WHAT NEEDS TO BE DONE: Print the line that has "首頁 (168, 46)" in it, then every remaining line of the data, exactly and without anything extra.

INFORMATION GIVEN:
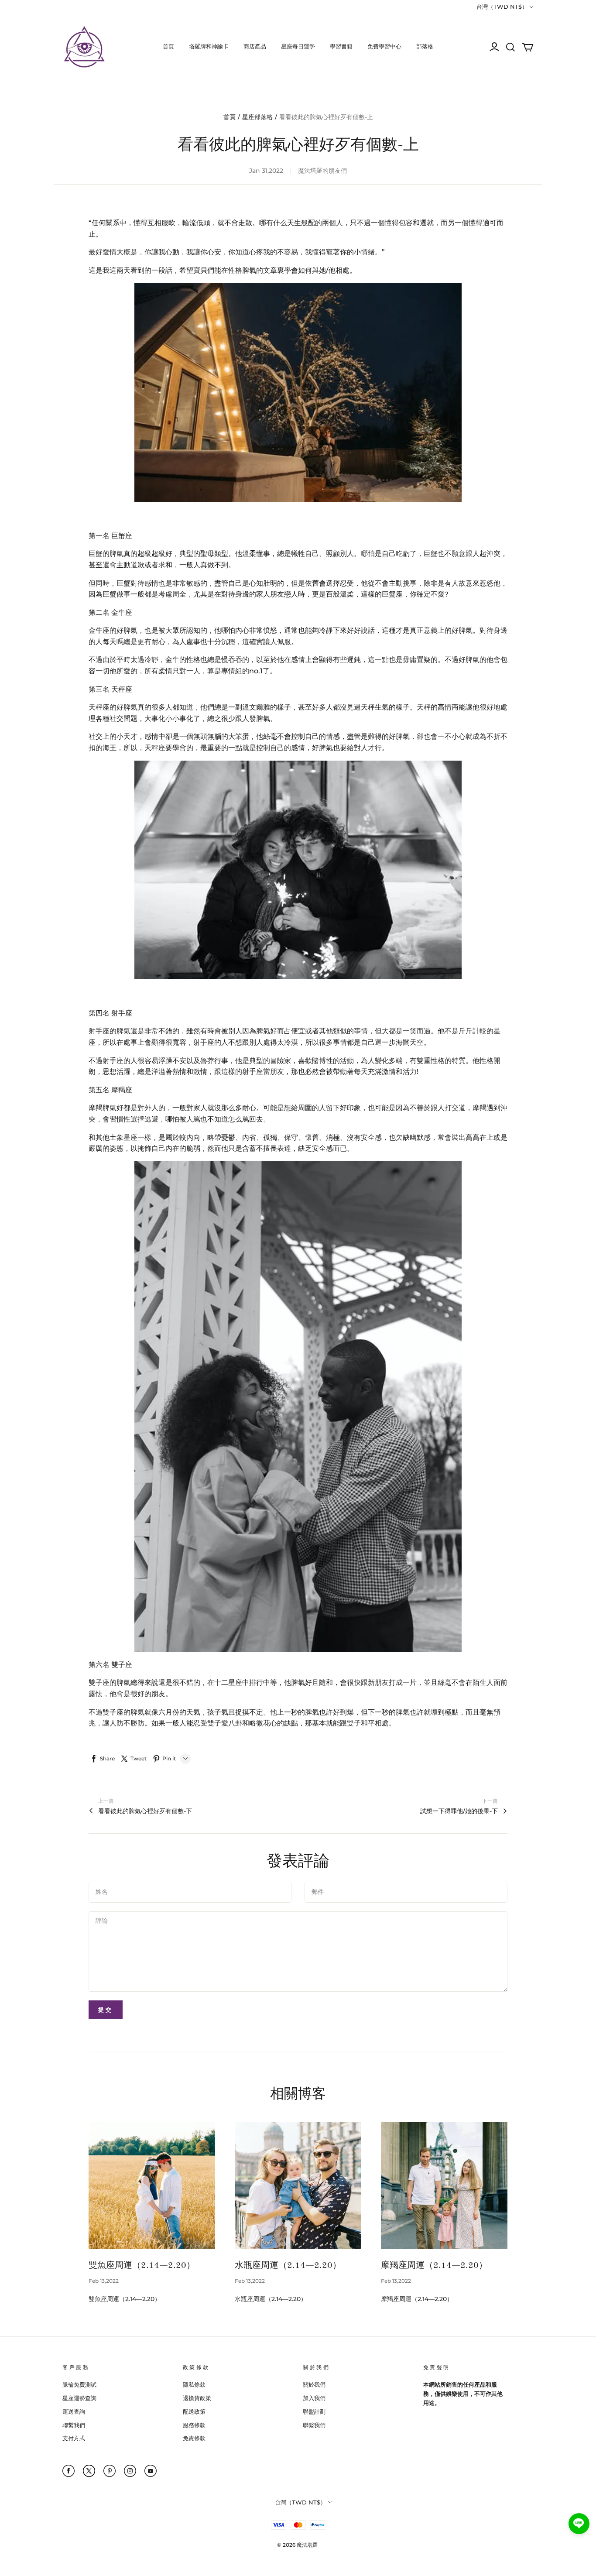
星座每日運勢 (298, 46)
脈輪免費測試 (79, 2384)
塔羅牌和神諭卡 (209, 46)
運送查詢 (73, 2411)
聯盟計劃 (314, 2411)
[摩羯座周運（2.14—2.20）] (444, 2185)
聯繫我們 (73, 2425)
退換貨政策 (197, 2397)
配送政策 (194, 2411)
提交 (105, 2009)
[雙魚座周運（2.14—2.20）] (152, 2185)
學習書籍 (341, 46)
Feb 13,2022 (104, 2281)
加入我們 (314, 2397)
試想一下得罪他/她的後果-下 (459, 1811)
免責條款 (194, 2438)
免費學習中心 (384, 46)
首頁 (168, 46)
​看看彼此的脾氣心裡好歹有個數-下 (145, 1811)
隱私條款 (194, 2384)
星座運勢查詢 (79, 2397)
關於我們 (314, 2384)
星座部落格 (257, 117)
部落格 (424, 46)
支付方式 (73, 2438)
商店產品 (254, 46)
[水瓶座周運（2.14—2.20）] (298, 2185)
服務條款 (194, 2425)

YOUR RESPONSE:
首頁 (168, 46)
​看看彼此的脾氣心裡好歹有個數-下 (145, 1811)
隱私條款 (194, 2384)
星座運勢查詢 (79, 2397)
關於我們 (314, 2384)
星座部落格 (257, 117)
部落格 (424, 46)
支付方式 (73, 2438)
商店產品 (254, 46)
[水瓶座周運（2.14—2.20）] (298, 2185)
服務條款 (194, 2425)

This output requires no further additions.